Items from a dataset:
• • •

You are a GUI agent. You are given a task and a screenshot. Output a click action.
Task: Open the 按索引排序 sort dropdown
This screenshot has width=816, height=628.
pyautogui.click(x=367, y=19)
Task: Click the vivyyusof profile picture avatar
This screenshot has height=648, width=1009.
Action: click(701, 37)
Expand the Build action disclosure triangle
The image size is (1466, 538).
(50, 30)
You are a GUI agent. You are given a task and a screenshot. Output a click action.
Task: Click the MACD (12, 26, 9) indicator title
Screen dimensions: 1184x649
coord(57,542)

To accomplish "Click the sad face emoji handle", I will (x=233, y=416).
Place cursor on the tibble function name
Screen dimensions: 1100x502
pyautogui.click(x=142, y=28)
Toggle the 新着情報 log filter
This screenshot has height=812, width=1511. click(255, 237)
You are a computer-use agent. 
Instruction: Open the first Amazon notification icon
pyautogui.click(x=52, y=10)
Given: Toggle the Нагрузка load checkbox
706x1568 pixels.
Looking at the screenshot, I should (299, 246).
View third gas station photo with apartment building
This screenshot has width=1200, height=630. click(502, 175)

• • •

Your goal:
Go through the records and copy all of them exactly.

Output for this task:
You are a GUI agent. You are given a task and a screenshot. Output a click action.
Task: Open the 按索引排序 sort dropdown
This screenshot has width=816, height=628.
pyautogui.click(x=367, y=19)
Task: Click the vivyyusof profile picture avatar
This screenshot has height=648, width=1009.
Action: click(701, 37)
Expand the Build action disclosure triangle
The image size is (1466, 538).
(50, 30)
You are a GUI agent. You are given a task and a screenshot. Output a click action.
Task: Click the MACD (12, 26, 9) indicator title
Screen dimensions: 1184x649
coord(57,542)

To accomplish "Click the sad face emoji handle", I will (x=233, y=416).
Place cursor on the tibble function name
Screen dimensions: 1100x502
pyautogui.click(x=142, y=28)
Toggle the 新着情報 log filter
This screenshot has height=812, width=1511. click(255, 237)
You are a computer-use agent. 
Instruction: Open the first Amazon notification icon
pyautogui.click(x=52, y=10)
Given: Toggle the Нагрузка load checkbox
706x1568 pixels.
Looking at the screenshot, I should (299, 246).
View third gas station photo with apartment building
This screenshot has width=1200, height=630. click(502, 175)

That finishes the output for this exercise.